Data collected: September 2021.
For more information on IDPS standards data, see the antenatal screening standards report for 2020 to 2021.
NHS Newborn and Infant Physical Examination (NIPE) Screening Programme
Newborn and infant physical examination screening is offered to babies at or before 72 hours of age, and again between 6 and 8 weeks of age (cohort). The examination looks for problems with the baby’s eyes, heart, hips and testes.
There was some disruption to the screening programme in screening year 2020 to 2021 due to the COVID-19 pandemic.

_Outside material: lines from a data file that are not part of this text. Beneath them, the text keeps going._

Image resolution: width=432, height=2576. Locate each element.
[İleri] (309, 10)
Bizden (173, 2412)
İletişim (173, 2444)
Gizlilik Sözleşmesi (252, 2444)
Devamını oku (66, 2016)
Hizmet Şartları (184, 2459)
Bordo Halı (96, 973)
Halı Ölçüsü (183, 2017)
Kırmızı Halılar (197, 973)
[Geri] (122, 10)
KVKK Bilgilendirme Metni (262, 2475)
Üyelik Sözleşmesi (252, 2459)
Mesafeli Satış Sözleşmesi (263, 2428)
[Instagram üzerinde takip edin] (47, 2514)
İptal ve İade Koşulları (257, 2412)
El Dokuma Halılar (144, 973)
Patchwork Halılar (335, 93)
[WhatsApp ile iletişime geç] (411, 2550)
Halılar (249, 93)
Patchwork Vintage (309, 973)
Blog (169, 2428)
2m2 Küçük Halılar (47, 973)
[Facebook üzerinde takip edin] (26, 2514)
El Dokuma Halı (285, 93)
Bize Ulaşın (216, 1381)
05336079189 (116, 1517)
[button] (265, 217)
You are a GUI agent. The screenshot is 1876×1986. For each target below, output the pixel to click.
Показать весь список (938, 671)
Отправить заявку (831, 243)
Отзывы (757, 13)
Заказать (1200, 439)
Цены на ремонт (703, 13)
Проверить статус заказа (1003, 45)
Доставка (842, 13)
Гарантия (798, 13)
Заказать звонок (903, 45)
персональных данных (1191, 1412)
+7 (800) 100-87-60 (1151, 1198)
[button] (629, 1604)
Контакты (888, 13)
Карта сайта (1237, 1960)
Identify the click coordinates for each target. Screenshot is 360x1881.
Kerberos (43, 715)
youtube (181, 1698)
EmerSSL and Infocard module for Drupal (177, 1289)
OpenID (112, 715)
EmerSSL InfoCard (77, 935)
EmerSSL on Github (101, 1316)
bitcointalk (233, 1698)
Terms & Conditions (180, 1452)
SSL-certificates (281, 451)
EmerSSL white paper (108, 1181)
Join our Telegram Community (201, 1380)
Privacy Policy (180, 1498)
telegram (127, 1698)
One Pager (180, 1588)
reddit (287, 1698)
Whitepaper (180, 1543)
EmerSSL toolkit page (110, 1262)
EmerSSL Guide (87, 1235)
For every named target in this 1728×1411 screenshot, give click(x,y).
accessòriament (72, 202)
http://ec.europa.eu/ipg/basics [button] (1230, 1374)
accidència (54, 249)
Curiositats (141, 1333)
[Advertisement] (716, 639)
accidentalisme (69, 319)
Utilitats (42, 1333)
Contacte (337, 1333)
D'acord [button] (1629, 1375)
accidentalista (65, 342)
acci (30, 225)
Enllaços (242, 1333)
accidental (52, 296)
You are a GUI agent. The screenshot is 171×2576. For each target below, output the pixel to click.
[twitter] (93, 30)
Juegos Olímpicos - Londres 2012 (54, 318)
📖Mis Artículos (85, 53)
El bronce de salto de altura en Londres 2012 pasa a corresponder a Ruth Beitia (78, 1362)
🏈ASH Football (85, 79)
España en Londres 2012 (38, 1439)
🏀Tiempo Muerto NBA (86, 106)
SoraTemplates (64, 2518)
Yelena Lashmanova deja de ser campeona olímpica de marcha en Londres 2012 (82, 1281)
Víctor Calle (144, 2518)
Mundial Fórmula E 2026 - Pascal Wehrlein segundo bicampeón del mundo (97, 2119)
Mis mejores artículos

97.0% screening coverage by 72 hours
| Measure | Value |
|---|---|
| All: eligible babies | 572,044 |
| All: eligible babies tested by 72 hours | 555,127 |
| Eyes: number of babies with positive eye screening test | 890 |
| Eyes: timely assessment of eye referrals | 68.3% |
| Eyes: number of babies identified with abnormalities of eyes | 192 |
| Hips: number of babies with positive hip screening test | 3,631 |
| Hips: timely assessment by hip ultrasound | 36.4% |
| Hips: number of babies with positive hip screening test and identified with hip abnormalities | 865 |
| Hips: number of babies with hip risk factors | 46,835 |
| Hips: timely assessment of babies with hip risk factors | 50.0% |
| Hips: number of babies with hip risk factors and identified with hip abnormalities | 2,147 |
| Testes: number of male babies identified with bilateral undescended testes | 1,121 |
| Testes: proportion of male babies identified with bilateral undescended testes and seen by specialist within 24 hours of newborn examination | 72.2% |
| Testes: number of male babies identified with bilateral undescended testes abnormalities | 534 |
| Testes: number of male babies identified with unilateral undescended testes | 4,539 |
| Heart: number of babies with positive heart screening test | 9,906 |
| Heart: number of babies identified with heart abnormalities | 878 |
Data source: NIPE National IT System (SMaRT4NIPE (S4N)).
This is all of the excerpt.